Public Interest Journalism funded through NZ On Air
A winner of this year’s Fulbright Scholarship Awards will be broadening his horizons in Queens, New York, in the pursuit of his passion for Jazz.
Dexter Stanley-Tauvao is currently in New York – the Big Apple – about to take the next step in his academic musical career. He has a Fulbright Scholarship and will be spending two years doing his Master of Music at the Aaron Copland School of Music, Queens College.
The honours graduate has been waiting for the opportunity to hone his skills to become a stronger musician, not only as a jazz drummer, but also focusing on composing and arranging.
“One of my goals out of this Master’s degree is to compose an album of Polynesian Jazz,” Dexter says.

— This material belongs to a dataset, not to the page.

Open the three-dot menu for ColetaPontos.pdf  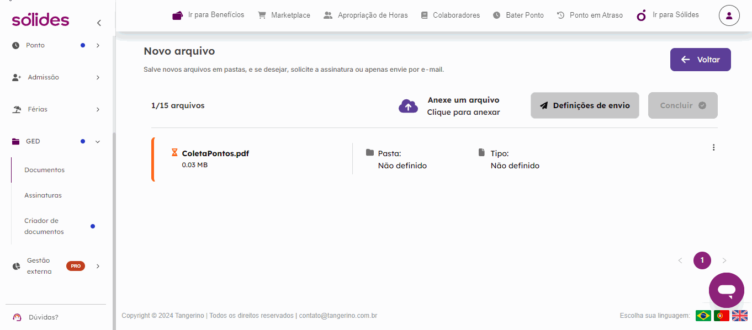(713, 147)
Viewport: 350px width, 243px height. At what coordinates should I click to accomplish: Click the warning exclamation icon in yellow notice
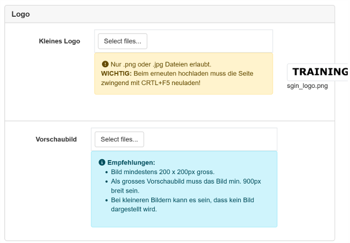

“During my time at Vic (Victoria University, Wellington) I was lucky to meet and work with Matatumua Dr. Opeloge Ah Sam, who has been a mentor and friend of mine since I started studying.”
Matatumua was the first musicians to introduce the 27-year-old to the idea of Samoan jazz fusion. His compositions have combined and incorporated Samoan melodies, texts and themes with jazz harmonies. This was an eye-opener for Dexter, pushing him more into the direction of jazz and opening up new and ambitious possibilities for this fusion.
“I want to explore this fusion of our music through the context of the jazz orchestra. I want to take elements from big band music into Polynesian music and vice versa, combining the culture I grew up in with the sounds I have come to love,” he says.
One of the hurdles he has identified on his journey is the cultural reception of a foreign sound, much like the barriers of misconceptions surrounding the genre, a common occurrence the Samoan Jazz musician says he has come face-to-face with.
“I have a feeling that we tend to shy away from these kinds of spaces and sounds because of this first misunderstanding of jazz music. About the difficulties of getting Pasifika people into jazz, I think a lot of it has to do with the fact that jazz is not a popular kind of music anymore.
“I think there’s a large misunderstanding that jazz is a Pālagi art form only to be associated with upper-class communities, dimly-limit clubs and high-end art venues in a similar way that classical music often is, ” he adds.
Dexter alludes to the roots of the genre for guidance, speaking of Jazz as deeply ingrained in African-American culture, that branches out into all the music we listen to today in Hip Hop, RnB, Soul, Funk.
“Jazz is already in the music we listen to through RnB, hip-hop, soul, reggae, and jazz today is far more than the traditional Frank Sinatra or Miles Davis sound you might first think of when someone says ‘jazz’”, Dexter says..
Dexter’s current arrangements and ideas are still in their early phase and, as well as studying in New York, he couldn’t be more excited about what a big band shout section might sound like through the lens of a fa’ataupati or a sāsā, and what feelings and textures a saxophone soli would create in the middle of a Polynesian love song.
“I’m hoping to bring a more literal fusion of our music with jazz, but I think if Polynesian jazz musicians were more visible and people could see that we’re more than capable of playing and making this music, it would inspire more of us to listen and get involved with it”.